Report each line of the records that contains the word "Where", copying every such line in full.

=== Supplied information ===

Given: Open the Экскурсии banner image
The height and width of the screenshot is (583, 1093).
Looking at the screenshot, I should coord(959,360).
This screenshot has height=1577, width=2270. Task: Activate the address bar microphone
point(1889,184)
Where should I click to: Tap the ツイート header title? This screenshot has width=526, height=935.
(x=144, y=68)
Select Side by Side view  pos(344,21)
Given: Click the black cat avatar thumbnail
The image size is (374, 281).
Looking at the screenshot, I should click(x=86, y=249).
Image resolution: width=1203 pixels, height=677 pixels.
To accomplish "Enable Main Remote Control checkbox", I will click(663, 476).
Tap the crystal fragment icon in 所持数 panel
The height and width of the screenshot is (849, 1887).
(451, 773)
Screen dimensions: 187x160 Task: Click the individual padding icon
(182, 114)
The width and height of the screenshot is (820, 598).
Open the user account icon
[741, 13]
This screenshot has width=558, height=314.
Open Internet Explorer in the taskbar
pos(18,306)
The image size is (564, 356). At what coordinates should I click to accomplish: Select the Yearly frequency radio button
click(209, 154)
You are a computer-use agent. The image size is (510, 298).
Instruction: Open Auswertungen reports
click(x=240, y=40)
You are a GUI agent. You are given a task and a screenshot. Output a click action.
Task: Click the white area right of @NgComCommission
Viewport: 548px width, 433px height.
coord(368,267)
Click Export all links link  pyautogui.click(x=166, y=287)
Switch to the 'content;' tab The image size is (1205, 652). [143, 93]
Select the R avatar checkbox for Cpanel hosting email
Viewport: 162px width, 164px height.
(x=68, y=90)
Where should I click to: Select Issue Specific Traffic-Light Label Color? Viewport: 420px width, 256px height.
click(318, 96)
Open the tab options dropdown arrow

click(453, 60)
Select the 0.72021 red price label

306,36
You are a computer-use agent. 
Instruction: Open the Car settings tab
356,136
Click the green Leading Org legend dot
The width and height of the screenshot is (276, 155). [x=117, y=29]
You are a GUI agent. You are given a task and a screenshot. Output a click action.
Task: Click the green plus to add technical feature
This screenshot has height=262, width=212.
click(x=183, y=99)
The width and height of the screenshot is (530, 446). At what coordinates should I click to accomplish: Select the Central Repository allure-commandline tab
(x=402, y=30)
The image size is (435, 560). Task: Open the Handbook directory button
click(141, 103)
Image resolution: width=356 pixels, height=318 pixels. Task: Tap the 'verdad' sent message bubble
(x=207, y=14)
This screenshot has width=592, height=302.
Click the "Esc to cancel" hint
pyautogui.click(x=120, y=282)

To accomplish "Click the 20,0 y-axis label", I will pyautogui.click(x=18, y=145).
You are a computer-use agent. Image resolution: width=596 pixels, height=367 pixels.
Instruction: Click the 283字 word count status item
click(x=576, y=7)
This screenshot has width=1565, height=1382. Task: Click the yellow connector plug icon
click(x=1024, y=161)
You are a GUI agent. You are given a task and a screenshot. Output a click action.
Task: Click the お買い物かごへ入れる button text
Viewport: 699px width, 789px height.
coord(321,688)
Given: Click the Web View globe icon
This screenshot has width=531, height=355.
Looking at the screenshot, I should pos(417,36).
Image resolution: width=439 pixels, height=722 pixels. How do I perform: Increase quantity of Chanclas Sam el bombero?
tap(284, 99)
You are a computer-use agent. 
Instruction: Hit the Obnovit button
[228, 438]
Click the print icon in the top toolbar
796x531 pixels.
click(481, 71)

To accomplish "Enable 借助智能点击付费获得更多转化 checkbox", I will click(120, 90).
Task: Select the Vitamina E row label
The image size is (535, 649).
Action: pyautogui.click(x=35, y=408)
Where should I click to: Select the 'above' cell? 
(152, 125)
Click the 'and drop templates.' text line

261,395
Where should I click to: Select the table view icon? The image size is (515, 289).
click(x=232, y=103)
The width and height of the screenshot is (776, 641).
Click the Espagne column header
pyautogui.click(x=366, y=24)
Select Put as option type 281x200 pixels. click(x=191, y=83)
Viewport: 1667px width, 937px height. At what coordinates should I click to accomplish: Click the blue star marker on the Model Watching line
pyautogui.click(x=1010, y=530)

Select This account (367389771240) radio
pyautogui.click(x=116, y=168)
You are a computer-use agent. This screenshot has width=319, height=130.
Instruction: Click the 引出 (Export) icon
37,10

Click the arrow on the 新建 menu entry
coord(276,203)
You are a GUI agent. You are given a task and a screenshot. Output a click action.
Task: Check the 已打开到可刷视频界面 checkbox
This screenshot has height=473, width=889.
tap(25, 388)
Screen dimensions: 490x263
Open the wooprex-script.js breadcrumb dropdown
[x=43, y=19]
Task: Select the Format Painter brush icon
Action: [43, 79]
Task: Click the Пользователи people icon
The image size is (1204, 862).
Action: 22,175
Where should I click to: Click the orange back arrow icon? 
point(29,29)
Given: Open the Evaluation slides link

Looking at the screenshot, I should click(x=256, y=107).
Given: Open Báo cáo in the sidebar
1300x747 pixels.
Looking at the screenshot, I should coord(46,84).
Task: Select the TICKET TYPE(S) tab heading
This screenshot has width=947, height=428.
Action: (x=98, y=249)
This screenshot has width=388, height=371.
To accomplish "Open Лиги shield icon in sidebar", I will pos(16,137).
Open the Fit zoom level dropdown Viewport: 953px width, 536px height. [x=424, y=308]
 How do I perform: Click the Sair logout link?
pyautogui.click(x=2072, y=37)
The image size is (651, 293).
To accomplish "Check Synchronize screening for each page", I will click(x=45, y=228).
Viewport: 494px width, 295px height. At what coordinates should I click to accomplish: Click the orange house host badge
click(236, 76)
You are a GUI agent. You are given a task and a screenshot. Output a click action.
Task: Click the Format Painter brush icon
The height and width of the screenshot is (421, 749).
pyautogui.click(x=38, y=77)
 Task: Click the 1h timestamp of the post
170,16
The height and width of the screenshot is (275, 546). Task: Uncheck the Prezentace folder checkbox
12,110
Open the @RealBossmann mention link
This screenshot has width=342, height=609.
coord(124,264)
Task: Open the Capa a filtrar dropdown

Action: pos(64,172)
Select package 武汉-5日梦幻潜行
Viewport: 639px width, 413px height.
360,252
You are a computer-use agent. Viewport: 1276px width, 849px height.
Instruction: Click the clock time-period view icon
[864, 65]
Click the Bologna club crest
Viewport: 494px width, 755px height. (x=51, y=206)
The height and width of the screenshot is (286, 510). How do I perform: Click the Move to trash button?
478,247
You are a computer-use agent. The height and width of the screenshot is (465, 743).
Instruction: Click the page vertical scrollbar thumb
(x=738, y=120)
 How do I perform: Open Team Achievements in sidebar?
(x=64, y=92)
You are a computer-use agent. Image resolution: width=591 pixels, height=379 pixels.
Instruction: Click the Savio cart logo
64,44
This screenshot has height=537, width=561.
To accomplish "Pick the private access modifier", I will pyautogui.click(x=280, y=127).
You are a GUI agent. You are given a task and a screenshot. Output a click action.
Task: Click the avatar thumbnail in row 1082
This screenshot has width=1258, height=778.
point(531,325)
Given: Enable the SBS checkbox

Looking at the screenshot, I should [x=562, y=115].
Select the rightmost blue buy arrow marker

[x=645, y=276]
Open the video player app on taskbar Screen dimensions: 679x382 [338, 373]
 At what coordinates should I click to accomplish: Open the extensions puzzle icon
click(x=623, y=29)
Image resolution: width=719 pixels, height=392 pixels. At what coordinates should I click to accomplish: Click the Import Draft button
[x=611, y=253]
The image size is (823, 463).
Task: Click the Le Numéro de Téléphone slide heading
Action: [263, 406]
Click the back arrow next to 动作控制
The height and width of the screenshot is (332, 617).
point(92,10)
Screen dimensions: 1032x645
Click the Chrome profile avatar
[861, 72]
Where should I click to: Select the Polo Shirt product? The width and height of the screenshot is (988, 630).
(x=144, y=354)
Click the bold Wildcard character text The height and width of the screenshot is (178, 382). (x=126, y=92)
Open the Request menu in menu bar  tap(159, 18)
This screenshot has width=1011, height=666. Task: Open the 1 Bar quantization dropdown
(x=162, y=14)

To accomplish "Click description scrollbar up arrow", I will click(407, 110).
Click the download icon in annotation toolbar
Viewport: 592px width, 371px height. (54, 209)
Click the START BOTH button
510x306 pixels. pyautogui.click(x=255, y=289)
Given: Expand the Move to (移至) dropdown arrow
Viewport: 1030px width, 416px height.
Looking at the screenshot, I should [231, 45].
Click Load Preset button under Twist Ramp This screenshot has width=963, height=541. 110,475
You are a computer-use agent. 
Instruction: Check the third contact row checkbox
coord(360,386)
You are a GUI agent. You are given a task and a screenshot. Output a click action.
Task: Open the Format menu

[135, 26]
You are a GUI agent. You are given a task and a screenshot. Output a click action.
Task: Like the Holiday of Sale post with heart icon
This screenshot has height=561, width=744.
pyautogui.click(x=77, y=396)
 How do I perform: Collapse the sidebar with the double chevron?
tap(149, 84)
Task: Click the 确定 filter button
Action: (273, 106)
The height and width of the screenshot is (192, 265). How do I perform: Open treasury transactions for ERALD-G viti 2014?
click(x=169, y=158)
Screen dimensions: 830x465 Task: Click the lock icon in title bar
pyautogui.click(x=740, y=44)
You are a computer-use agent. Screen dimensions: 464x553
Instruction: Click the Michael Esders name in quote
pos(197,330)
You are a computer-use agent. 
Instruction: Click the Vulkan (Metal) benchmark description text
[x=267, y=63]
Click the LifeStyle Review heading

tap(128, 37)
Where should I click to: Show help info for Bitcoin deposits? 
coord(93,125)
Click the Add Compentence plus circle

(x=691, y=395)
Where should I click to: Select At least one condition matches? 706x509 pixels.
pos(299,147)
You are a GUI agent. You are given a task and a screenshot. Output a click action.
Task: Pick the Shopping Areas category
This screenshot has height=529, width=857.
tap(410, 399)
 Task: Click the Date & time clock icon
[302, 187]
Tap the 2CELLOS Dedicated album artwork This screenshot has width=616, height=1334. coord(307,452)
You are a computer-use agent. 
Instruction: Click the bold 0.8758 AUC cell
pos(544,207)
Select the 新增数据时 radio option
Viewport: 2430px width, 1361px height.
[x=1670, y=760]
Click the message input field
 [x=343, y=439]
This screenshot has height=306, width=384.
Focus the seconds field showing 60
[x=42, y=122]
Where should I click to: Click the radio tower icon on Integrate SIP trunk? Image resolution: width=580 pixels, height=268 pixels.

===

- Response to the exercise
Where should I click to: Tap the ツイート header title? This screenshot has width=526, height=935.
Where should I click to: Select Issue Specific Traffic-Light Label Color? Viewport: 420px width, 256px height.
Where should I click to: Select the 'above' cell? 
Where should I click to: Select the table view icon? The image size is (515, 289).
Where should I click to: Click the orange back arrow icon? 
Where should I click to: Select the Polo Shirt product? The width and height of the screenshot is (988, 630).
Where should I click to: Show help info for Bitcoin deposits? 
Where should I click to: Select At least one condition matches? 706x509 pixels.
Where should I click to: Click the radio tower icon on Integrate SIP trunk? Image resolution: width=580 pixels, height=268 pixels.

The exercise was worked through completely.